WHAT YOU ARE ASKED TO DO: Determine which lines of the records include the word "will", and copy them.

Stored data entries
BEGIN

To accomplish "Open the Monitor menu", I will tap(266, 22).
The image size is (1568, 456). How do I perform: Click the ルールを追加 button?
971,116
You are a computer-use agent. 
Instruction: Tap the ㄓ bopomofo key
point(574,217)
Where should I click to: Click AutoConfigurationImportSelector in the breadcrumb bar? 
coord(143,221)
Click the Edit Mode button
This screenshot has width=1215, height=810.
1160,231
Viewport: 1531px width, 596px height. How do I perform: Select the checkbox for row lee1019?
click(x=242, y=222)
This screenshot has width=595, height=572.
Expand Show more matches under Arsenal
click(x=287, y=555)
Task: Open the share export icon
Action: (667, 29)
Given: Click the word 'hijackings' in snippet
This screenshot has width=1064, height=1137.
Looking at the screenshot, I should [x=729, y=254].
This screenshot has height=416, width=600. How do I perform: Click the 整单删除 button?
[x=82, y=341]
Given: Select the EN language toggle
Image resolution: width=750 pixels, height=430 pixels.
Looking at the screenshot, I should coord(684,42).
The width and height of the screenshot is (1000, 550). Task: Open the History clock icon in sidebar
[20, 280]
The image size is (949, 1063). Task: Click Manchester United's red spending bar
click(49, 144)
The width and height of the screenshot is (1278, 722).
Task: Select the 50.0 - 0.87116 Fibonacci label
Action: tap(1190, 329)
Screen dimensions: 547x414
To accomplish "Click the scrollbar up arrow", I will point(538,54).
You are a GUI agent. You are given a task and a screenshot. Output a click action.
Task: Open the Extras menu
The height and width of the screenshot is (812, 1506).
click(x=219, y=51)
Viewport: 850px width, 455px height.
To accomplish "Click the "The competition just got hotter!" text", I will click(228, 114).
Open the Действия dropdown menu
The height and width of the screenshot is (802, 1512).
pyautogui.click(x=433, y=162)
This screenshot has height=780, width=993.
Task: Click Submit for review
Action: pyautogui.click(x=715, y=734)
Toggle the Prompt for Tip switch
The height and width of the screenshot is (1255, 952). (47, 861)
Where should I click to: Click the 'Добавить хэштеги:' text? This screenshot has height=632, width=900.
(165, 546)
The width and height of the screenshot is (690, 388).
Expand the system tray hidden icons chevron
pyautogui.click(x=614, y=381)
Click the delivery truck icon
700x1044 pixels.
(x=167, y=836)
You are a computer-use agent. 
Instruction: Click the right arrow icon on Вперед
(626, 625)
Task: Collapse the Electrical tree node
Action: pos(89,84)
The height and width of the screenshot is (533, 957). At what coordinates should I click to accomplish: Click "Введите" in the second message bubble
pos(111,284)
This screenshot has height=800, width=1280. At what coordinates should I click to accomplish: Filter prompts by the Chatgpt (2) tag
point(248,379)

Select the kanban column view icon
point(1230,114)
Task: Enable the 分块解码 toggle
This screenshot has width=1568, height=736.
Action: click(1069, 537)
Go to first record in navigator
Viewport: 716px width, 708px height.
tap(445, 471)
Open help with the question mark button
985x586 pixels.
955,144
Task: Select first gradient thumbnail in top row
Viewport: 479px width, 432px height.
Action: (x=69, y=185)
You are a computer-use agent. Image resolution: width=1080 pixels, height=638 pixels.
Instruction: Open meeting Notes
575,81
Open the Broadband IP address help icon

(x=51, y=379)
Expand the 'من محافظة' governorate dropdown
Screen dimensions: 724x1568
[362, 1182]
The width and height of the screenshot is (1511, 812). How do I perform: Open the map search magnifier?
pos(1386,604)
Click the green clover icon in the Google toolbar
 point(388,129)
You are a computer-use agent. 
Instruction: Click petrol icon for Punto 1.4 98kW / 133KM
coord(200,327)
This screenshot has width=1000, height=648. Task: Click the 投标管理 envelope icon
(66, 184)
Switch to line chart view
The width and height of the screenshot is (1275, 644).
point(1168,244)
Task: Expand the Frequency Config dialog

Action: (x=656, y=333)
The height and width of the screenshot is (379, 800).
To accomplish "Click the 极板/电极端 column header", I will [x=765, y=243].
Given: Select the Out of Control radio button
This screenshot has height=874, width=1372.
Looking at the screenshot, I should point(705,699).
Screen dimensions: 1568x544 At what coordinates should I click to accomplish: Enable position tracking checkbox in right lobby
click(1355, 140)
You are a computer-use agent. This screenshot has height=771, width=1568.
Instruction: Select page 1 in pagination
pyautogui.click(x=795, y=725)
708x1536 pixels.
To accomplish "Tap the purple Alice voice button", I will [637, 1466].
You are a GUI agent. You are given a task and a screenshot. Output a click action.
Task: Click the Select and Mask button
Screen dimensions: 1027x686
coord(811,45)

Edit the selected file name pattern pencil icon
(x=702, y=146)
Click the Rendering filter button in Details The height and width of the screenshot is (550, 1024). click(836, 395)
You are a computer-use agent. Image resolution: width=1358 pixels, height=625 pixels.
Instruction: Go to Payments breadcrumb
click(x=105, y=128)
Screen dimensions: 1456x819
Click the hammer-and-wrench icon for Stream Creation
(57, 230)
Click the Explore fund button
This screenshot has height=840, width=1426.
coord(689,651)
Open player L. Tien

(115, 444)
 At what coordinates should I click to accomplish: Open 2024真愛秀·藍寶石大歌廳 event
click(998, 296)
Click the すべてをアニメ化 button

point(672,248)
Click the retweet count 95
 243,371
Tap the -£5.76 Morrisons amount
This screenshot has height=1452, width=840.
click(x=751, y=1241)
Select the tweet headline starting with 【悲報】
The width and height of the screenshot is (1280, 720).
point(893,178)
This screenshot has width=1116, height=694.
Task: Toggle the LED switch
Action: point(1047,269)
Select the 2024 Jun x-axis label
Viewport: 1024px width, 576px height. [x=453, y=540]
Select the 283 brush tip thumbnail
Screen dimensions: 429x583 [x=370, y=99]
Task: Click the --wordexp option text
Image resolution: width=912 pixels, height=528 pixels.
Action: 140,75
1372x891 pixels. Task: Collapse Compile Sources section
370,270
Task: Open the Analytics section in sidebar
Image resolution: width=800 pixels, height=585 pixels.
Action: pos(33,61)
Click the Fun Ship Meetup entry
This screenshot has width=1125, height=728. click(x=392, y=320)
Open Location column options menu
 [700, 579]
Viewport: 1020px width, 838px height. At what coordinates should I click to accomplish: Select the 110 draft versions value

END

EXERCISE RESPONSE:
To accomplish "Open the Monitor menu", I will tap(266, 22).
To accomplish "Click the scrollbar up arrow", I will point(538,54).
To accomplish "Click the "The competition just got hotter!" text", I will click(228, 114).
To accomplish "Click the 极板/电极端 column header", I will [x=765, y=243].
To accomplish "Tap the purple Alice voice button", I will [637, 1466].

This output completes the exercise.